As mentioned above, when all impulse response trains of the digital compensating filters 11 a to 11 m have been determined, the preprocessing is completed to be available for the operation similar to that of an ordinary audio system.

Subsequently, when a user operates the audio system to output ordinary audio signals SR and SL such as stereophonic music from the audio signal source 1, the right audio signal SR is supplied to the reproducing loudspeaker 3 through the delay circuit 7, while the left audio signal SL is supplied to the reproducing loudspeaker 4 through the delay circuit 8. This allows each of the reproducing loudspeakers 3 and 4 to output stereophonic music on the right and left.

Simultaneously, the adder 9 adds the audio signals SR and SL to generate the added audio signal S1. Then, the added audio signal S1 passes through the low-pass filter 10, the compensating filter 11, and the low-pass filter 12, thereby generating the compensation signal S4 equivalent to standing waves produced in the room 2. Moreover, the compensation signal S4 passes through the inverting circuit 13, whereby the compensation signal Sc having the phase opposite to that of the standing waves produced in the room 2 is generated and supplied to the compensating loudspeaker 5. Therefore, a sound having the phase opposite to that of the standing wave produced in the room 2 caused by the sound outputted from the reproducing loudspeakers 3 and 4 is outputted from the compensating loudspeaker 5.

Then, the sound outputted from the compensating loudspeaker 5 cancels out the standing waves produced in the room 2 which are caused by the sound outputted from the reproducing loudspeakers 3 and 4. Consequently, at the listening location, a sound field space is created which is similar to a natural sound field space where only the sound from the reproducing loudspeakers 3 and 4 by the audio signals SR and SL is outputted.

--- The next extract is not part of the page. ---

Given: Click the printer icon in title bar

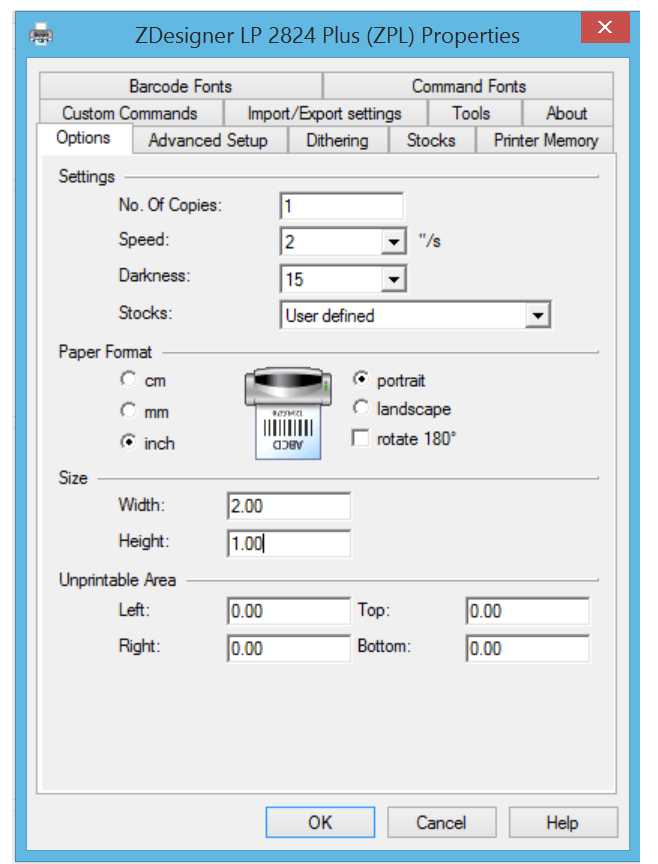Looking at the screenshot, I should [x=41, y=35].
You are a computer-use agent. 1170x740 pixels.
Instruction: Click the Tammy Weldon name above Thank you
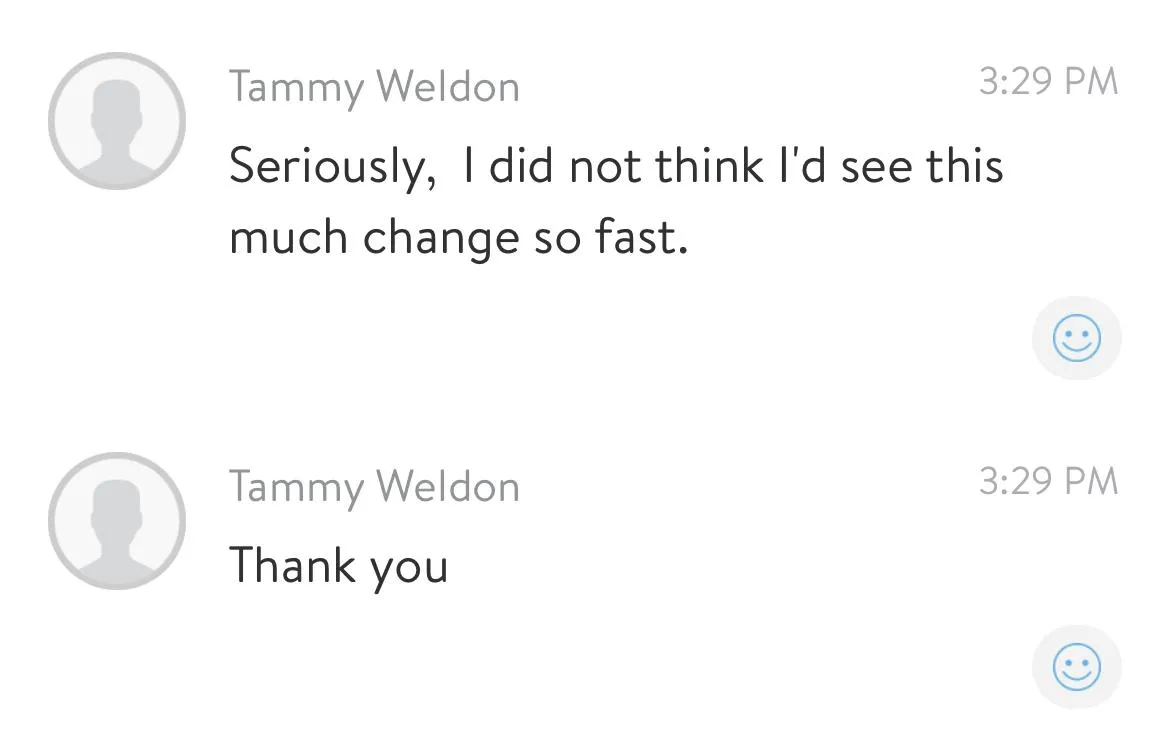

Thus, an improved sound field space for the listener to perceive can be provided.

Furthermore, the audio system supplies the audio signals SR and SL of the music or the like, which the listener wants to listen to, directly to the reproducing loudspeakers 3 and 4, while supplying the compensation signal Sc for suppressing standing waves to the compensating loudspeaker 5, thereby enabling providing natural sound to the listener. In addition, the loudspeakers 3, 4, and 5 are never over-loaded exceeding each of the operational characteristics, thereby enabling preventing of the occurrence of sound distortion or the like.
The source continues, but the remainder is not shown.